TALLAHASSEE, Fla. (CBS/AP) Brandi Peters, who was found dead in her Tallahassee home Saturday along with her three children, had been in court four days earlier seeking child support from the father of their slain 6-year-old twins.
Court records show Antonio L. Anthony, who has a lengthy criminal record, was ordered last Tuesday to sign a final order requiring him to pay $307 per month, plus retroactive child support of $22, 925.
Peters, 27, was found dead along with twins Tamiyah and Taniyah Peters and her 3-year-old son, Joyante Segura.
Although no one has been charged with the killings, police have said that the four slayings are being treated as homicides.

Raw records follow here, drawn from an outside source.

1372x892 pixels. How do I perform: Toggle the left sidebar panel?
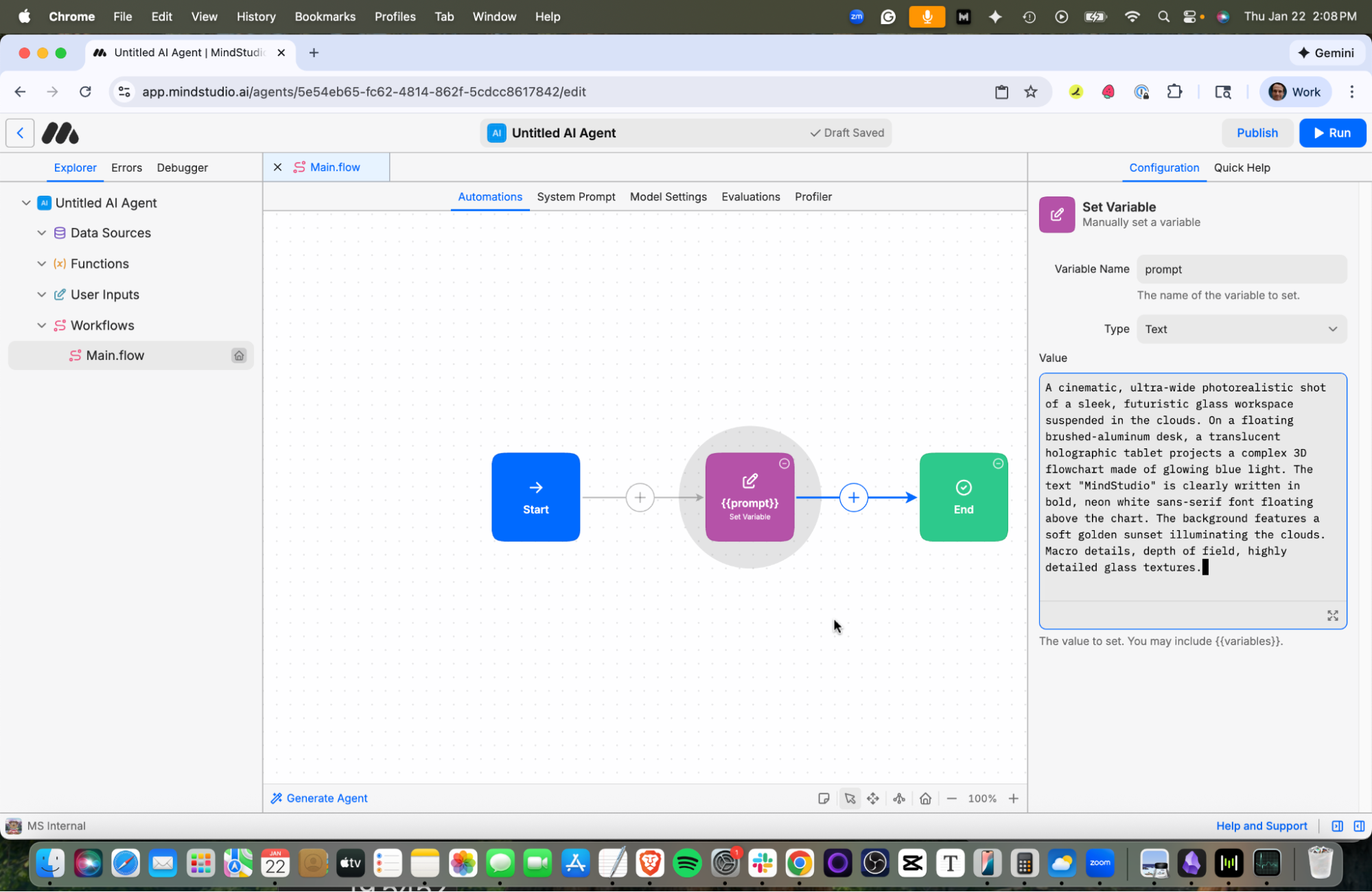[x=1337, y=825]
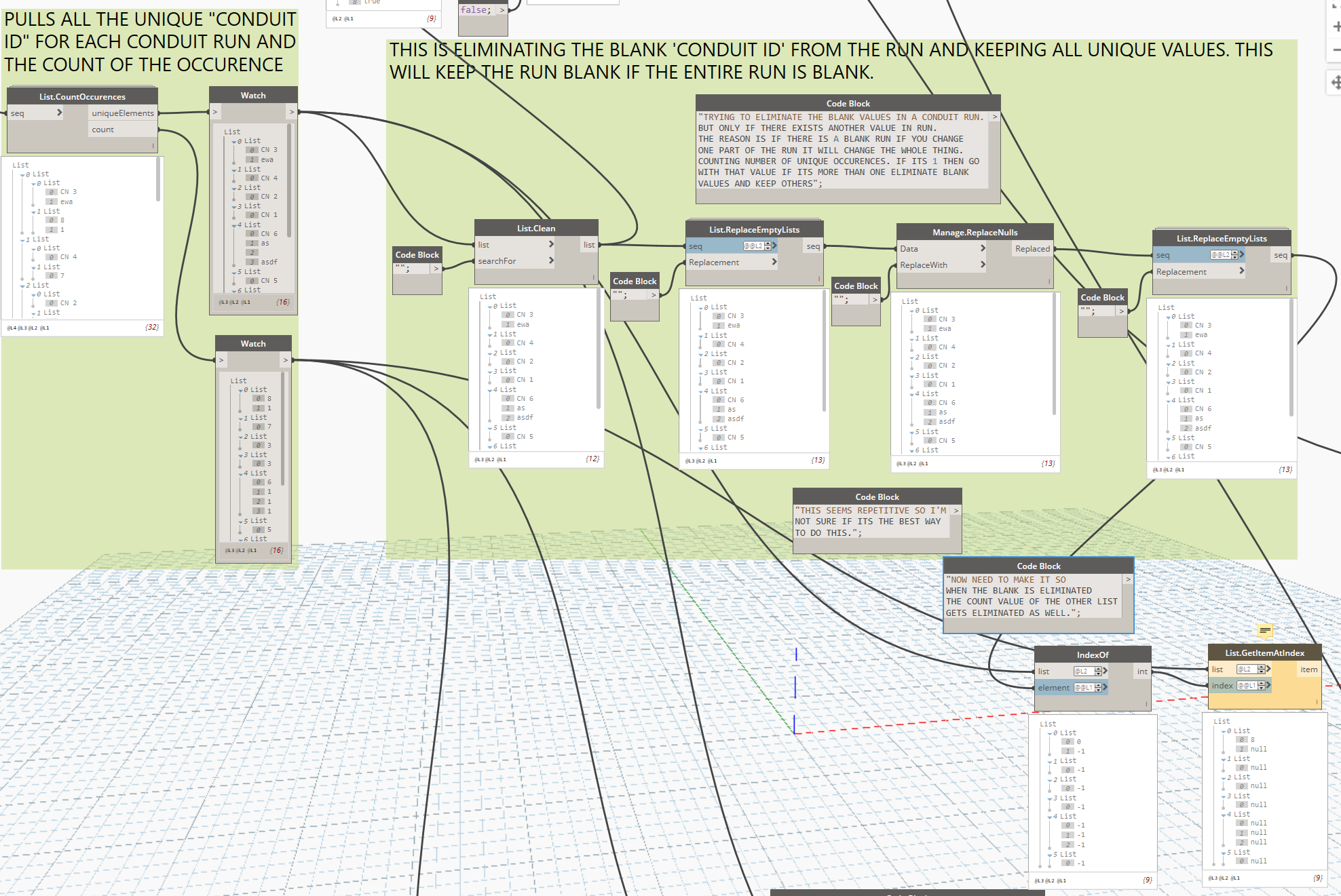Screen dimensions: 1341x896
Task: Increase the IndexOf list level @L2 spinner
Action: click(x=1097, y=669)
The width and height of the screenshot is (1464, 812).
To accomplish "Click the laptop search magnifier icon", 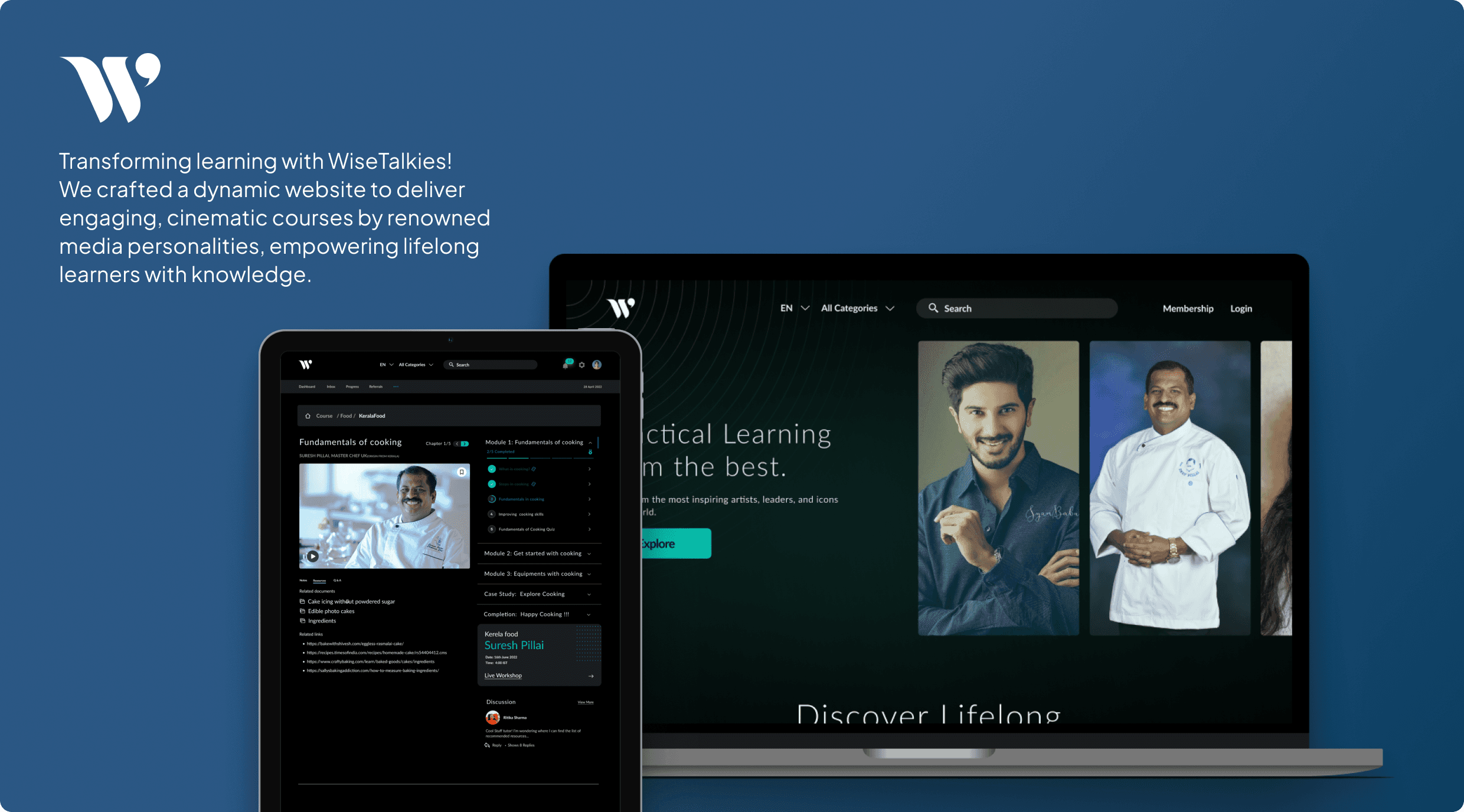I will 933,308.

Tallahassee Police Chief Dennis Jones said police refused to release the autopsy results or how the victims died because making those details public might hurt the investigation. Police said Monday that they have spoken to the twins' father, as well as Joyante's father, Henry Segura Jr., who was ordered in August to pay $744 per month and roughly $20,000 in retroactive child support.

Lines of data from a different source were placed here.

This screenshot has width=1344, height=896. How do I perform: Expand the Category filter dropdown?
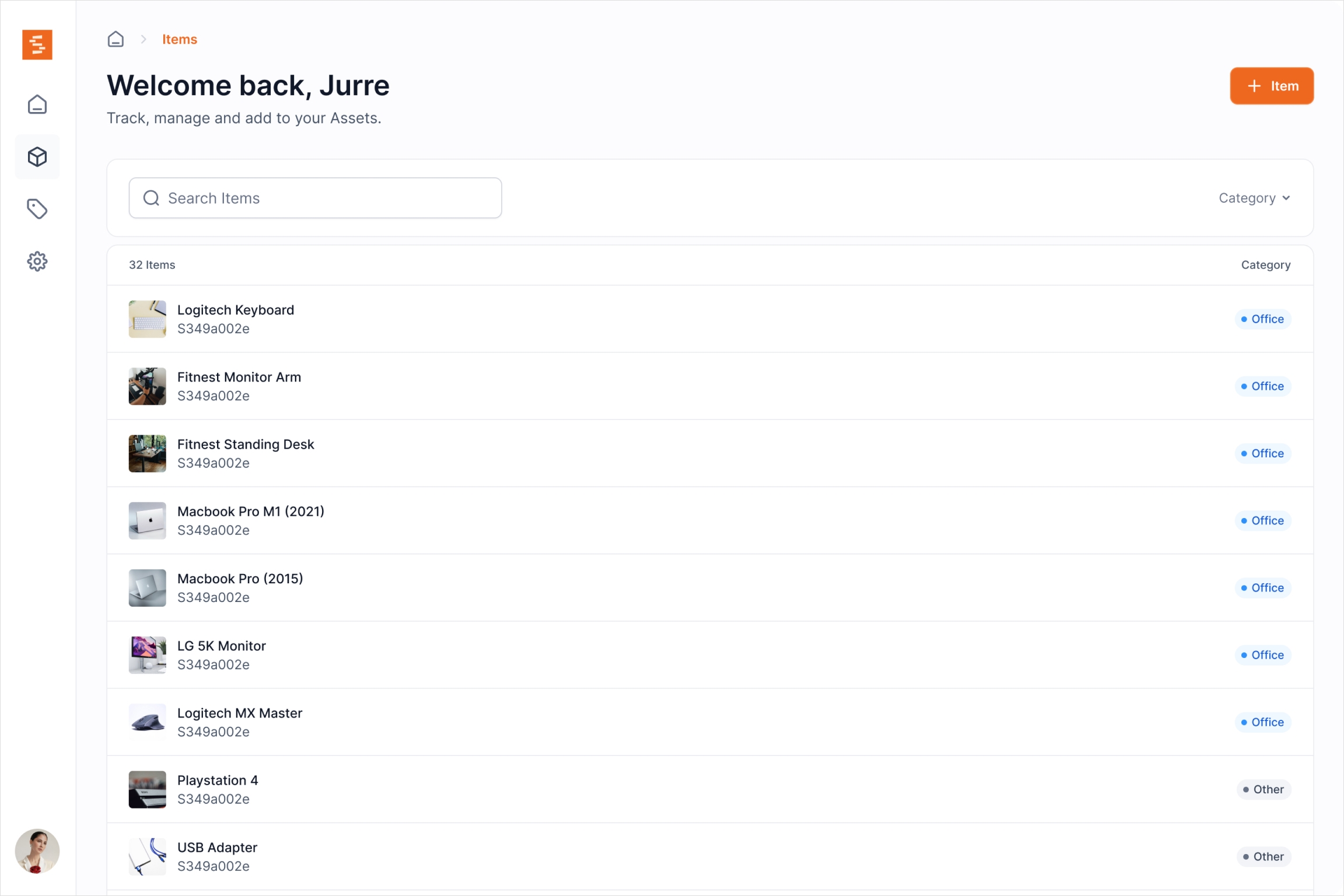click(x=1254, y=198)
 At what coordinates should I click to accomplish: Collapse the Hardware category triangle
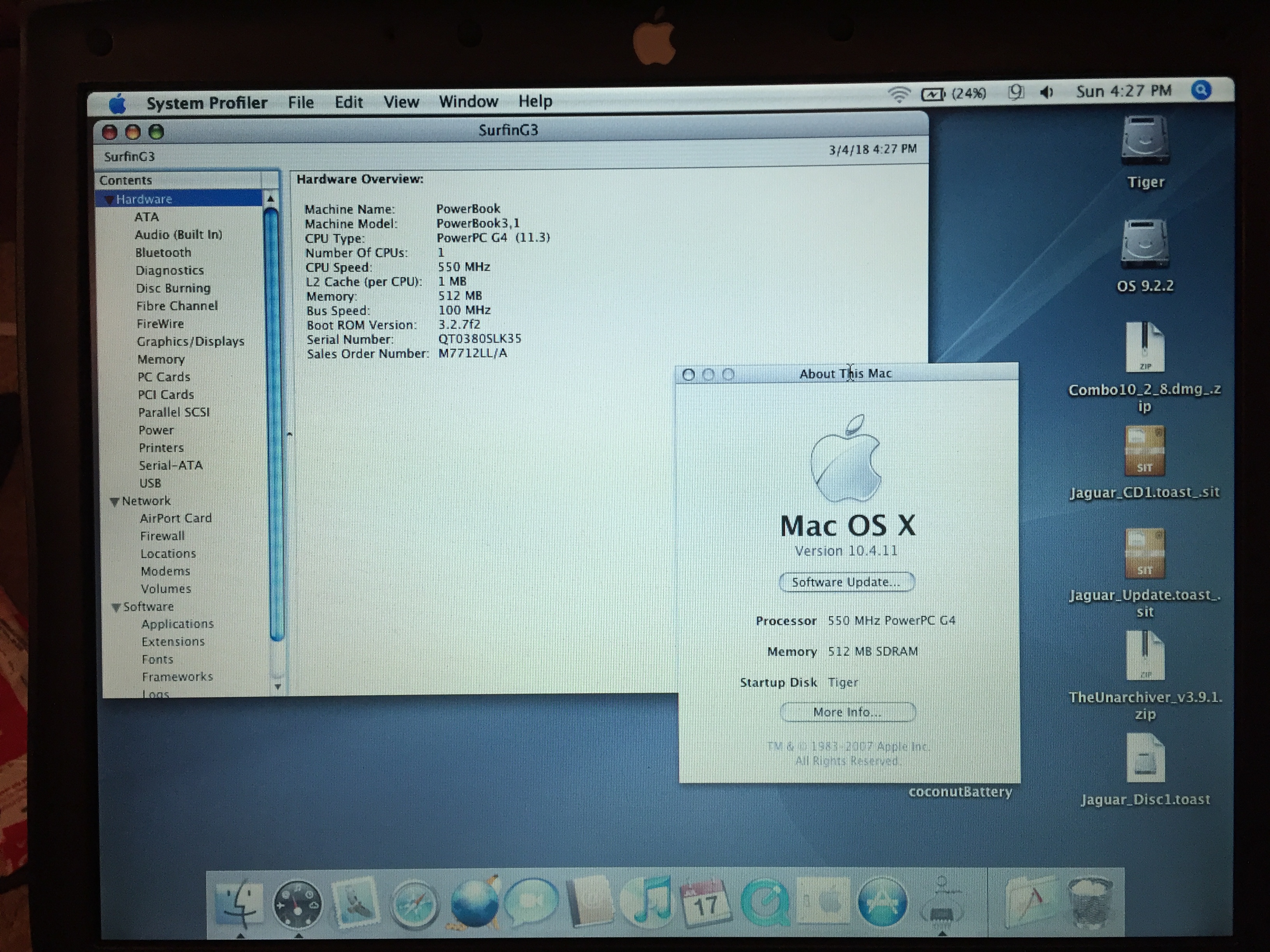[x=109, y=200]
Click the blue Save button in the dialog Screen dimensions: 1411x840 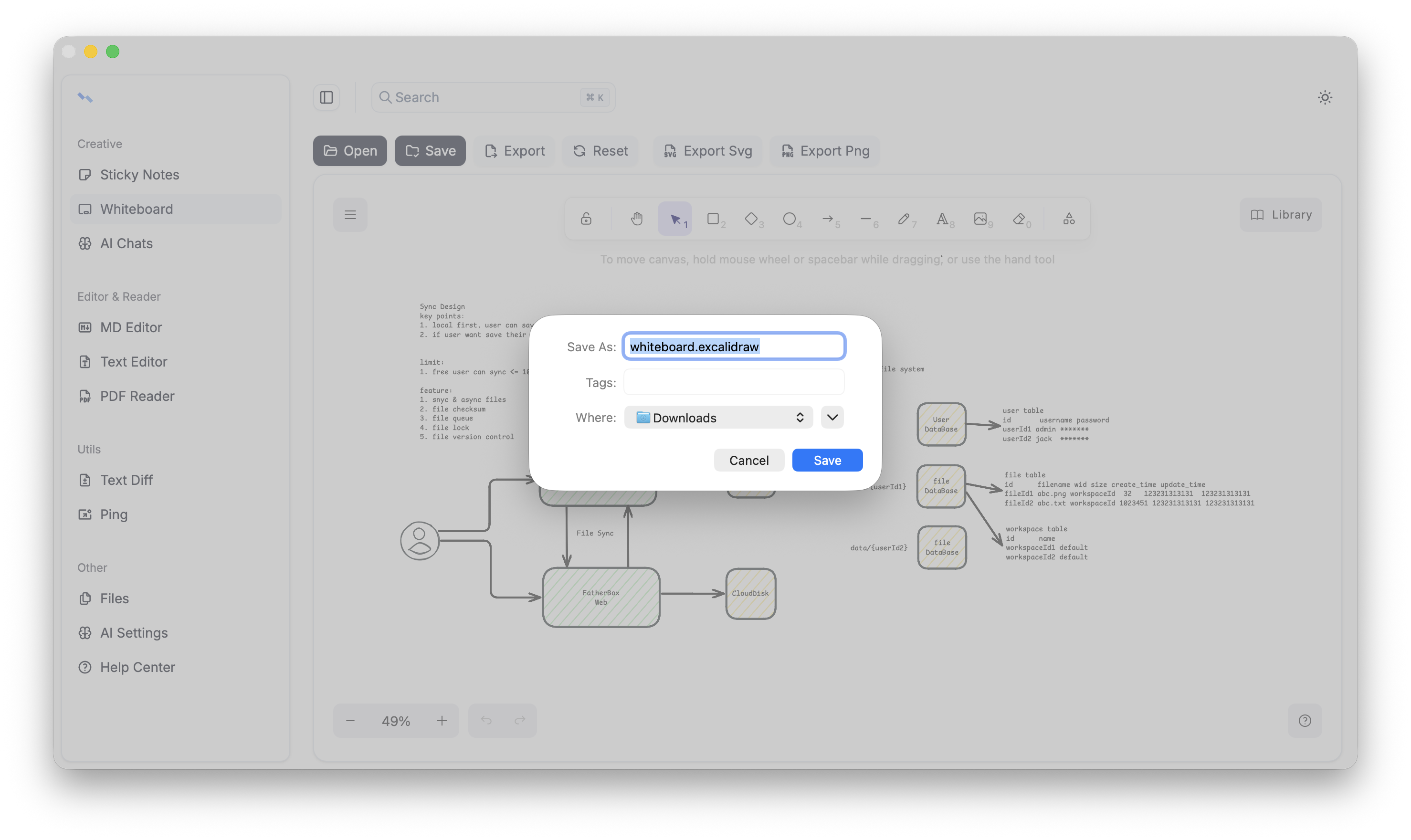pyautogui.click(x=827, y=460)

Anthony, 44, who has a handgun tattooed on his left arm, has served three prison terms in the past 20 years for cocaine possession, grand theft of a motor vehicle, aggravated assault with a weapon and armed burglary, says the Florida Department of Corrections.
Since Anthony's most recent release in May 2009, authorities had trouble tracking him down and have not been able to find a permanent address for him.

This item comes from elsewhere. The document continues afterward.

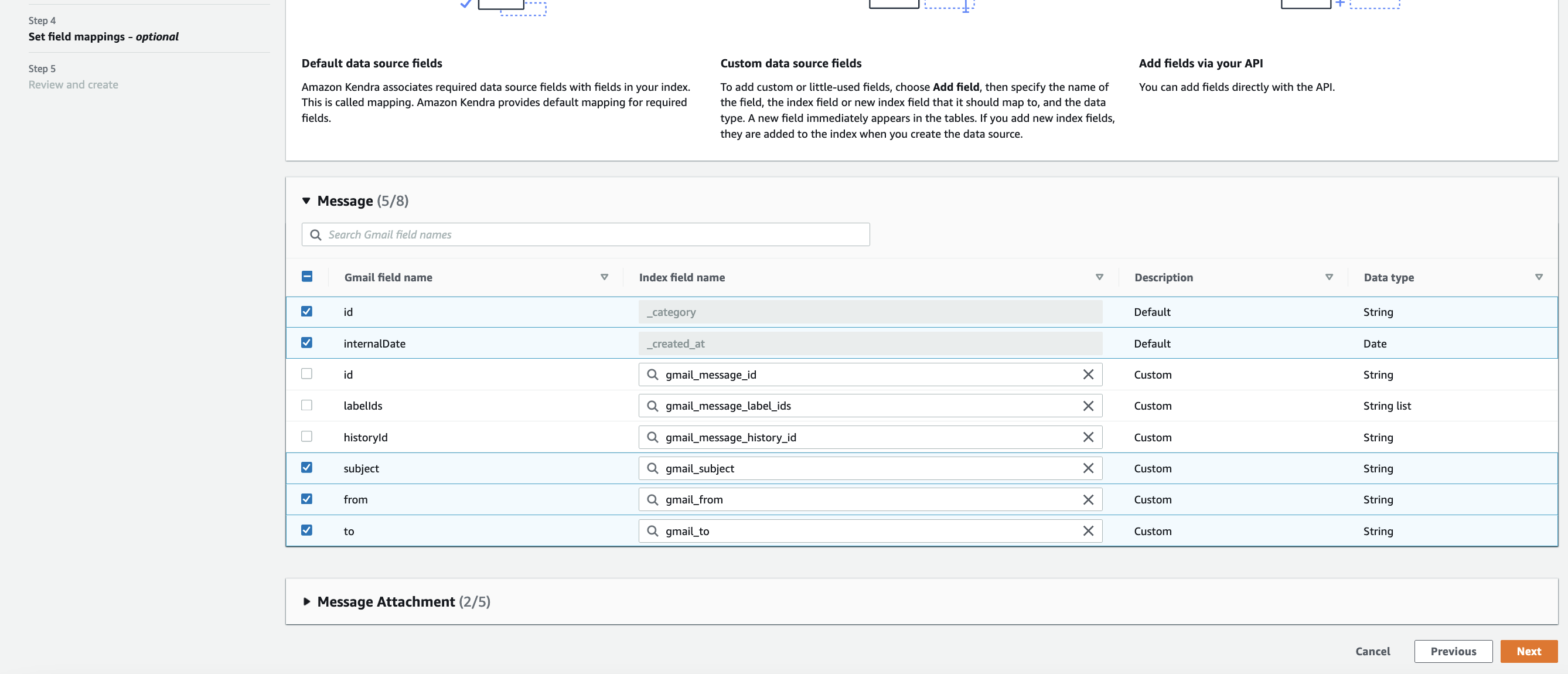Screen dimensions: 1568x674
Task: Collapse the Message section
Action: click(306, 201)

However, as of last week both Peters and Anthony were required by Florida law to inform the court of any address change within seven days.
Peters who also has a criminal record was placed on probation for a year after pleading not contest to simple battery in exchange for a reduction from aggravated battery.
The mother-of-three was placed on community supervision last year for aggravated assault with a weapon and grand theft.
Child welfare officials received a call in November 2005 alleging unsafe conditions at Peters' home, but the case was closed the following month with no finding of an immediate threat to the family, said Department of Children and Families spokesman Joe Follick.